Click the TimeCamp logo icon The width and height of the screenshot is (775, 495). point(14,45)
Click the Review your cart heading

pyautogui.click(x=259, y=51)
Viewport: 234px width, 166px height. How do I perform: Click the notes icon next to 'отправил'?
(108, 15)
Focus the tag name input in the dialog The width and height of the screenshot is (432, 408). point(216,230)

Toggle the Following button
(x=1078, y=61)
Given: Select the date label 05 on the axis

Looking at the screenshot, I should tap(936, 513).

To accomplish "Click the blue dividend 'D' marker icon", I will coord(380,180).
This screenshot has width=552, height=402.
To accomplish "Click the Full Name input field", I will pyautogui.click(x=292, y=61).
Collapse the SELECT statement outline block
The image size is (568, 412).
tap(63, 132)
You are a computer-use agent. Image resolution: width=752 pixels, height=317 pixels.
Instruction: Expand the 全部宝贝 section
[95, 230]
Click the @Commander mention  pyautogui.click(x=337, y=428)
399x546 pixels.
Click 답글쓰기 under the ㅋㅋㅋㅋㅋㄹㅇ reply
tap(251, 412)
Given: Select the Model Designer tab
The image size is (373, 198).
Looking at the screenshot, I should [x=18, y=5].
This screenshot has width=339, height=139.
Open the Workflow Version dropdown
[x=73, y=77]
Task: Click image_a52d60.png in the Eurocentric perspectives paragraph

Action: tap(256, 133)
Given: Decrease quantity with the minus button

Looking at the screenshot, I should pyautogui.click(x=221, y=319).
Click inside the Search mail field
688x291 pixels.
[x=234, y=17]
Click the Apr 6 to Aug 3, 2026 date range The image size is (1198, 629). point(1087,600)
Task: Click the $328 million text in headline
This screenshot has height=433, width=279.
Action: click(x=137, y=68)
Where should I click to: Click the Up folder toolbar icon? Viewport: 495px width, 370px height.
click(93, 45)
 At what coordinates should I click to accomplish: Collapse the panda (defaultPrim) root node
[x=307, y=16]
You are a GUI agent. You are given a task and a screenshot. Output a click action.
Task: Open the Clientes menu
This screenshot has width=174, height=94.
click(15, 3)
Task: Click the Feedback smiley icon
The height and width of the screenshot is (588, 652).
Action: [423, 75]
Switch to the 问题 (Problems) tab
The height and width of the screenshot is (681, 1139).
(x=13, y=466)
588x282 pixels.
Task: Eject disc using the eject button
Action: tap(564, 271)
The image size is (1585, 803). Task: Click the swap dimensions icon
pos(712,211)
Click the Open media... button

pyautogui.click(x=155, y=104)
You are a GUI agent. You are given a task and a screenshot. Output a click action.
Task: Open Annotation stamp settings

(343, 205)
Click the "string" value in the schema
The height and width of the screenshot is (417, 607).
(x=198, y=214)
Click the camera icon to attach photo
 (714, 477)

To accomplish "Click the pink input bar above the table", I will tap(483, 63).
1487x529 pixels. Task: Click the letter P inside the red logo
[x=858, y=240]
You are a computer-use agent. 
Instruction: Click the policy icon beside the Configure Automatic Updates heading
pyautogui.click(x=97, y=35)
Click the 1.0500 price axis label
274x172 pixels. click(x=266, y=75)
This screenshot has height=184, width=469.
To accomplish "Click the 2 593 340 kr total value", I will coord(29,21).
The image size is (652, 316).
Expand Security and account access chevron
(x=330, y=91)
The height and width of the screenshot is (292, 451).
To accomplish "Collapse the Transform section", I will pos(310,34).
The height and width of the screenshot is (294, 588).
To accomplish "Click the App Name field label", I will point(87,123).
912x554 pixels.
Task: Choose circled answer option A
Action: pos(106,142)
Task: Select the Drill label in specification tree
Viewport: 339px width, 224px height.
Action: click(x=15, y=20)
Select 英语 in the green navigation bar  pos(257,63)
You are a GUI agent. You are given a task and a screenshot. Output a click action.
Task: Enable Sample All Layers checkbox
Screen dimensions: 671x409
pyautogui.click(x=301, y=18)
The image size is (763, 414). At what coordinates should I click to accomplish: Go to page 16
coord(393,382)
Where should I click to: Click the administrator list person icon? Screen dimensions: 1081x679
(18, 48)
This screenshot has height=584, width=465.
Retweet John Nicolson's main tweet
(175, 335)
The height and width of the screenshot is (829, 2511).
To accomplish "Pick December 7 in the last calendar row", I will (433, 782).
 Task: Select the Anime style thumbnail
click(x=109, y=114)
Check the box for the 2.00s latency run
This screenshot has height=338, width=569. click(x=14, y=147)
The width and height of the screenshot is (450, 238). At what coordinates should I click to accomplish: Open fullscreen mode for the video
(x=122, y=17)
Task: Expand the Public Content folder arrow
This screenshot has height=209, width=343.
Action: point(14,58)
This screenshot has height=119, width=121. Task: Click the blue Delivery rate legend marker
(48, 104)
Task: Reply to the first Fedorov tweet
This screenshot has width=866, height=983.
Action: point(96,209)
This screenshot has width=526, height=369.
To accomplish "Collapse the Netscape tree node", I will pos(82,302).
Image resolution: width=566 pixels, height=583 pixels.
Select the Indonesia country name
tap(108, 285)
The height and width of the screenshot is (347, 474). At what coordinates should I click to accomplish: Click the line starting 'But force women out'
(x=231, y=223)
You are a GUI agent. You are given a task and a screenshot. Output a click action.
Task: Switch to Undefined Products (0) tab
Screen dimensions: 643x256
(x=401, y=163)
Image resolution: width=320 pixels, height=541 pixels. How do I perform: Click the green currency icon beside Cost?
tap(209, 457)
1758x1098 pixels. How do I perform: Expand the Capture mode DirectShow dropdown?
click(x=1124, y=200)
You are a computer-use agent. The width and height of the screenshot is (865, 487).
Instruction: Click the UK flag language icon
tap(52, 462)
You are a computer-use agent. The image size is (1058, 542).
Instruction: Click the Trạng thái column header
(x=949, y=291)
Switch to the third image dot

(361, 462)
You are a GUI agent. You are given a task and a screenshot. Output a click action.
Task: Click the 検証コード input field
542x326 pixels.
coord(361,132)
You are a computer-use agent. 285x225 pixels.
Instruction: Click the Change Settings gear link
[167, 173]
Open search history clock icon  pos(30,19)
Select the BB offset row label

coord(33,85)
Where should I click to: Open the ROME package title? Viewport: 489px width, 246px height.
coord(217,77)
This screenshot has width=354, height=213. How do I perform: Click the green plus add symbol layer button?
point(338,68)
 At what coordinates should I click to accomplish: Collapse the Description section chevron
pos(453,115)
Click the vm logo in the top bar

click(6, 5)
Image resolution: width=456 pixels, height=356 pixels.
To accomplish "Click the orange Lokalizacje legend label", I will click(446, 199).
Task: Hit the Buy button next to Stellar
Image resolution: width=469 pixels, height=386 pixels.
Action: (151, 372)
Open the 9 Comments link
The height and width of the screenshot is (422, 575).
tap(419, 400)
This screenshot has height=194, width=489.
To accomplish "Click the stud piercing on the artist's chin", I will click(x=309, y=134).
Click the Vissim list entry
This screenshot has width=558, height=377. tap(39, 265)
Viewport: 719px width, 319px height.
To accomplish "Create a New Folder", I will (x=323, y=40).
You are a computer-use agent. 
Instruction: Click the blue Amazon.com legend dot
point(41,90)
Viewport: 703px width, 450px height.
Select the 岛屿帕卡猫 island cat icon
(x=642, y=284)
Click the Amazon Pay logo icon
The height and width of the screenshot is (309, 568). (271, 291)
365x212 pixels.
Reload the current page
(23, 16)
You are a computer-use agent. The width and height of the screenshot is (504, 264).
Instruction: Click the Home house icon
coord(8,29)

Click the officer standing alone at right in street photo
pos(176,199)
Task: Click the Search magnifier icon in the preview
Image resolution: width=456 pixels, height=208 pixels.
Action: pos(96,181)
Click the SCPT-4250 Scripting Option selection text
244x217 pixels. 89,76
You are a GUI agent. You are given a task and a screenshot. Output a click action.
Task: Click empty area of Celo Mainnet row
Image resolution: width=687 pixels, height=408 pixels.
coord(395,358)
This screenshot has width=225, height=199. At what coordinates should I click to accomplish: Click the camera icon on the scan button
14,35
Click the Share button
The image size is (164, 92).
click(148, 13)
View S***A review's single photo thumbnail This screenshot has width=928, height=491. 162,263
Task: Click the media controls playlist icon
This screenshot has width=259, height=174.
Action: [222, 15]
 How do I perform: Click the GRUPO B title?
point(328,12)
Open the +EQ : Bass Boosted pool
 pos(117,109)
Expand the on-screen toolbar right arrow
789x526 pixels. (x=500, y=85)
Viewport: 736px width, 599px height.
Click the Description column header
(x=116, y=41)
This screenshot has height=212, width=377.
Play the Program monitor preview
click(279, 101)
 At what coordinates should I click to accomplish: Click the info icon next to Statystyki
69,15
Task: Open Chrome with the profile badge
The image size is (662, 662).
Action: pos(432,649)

*-*-*

*Task item*. Report every line containing the word "computer" from the listing above.

*Task solution*.
You are a computer-use agent. Image resolution: width=752 pixels, height=317 pixels.
You are a computer-use agent. 
You are a computer-use agent. The width and height of the screenshot is (865, 487).
You are a computer-use agent. The image size is (1058, 542).
You are a computer-use agent. 285x225 pixels.
You are a computer-use agent. 
You are a computer-use agent. The width and height of the screenshot is (504, 264).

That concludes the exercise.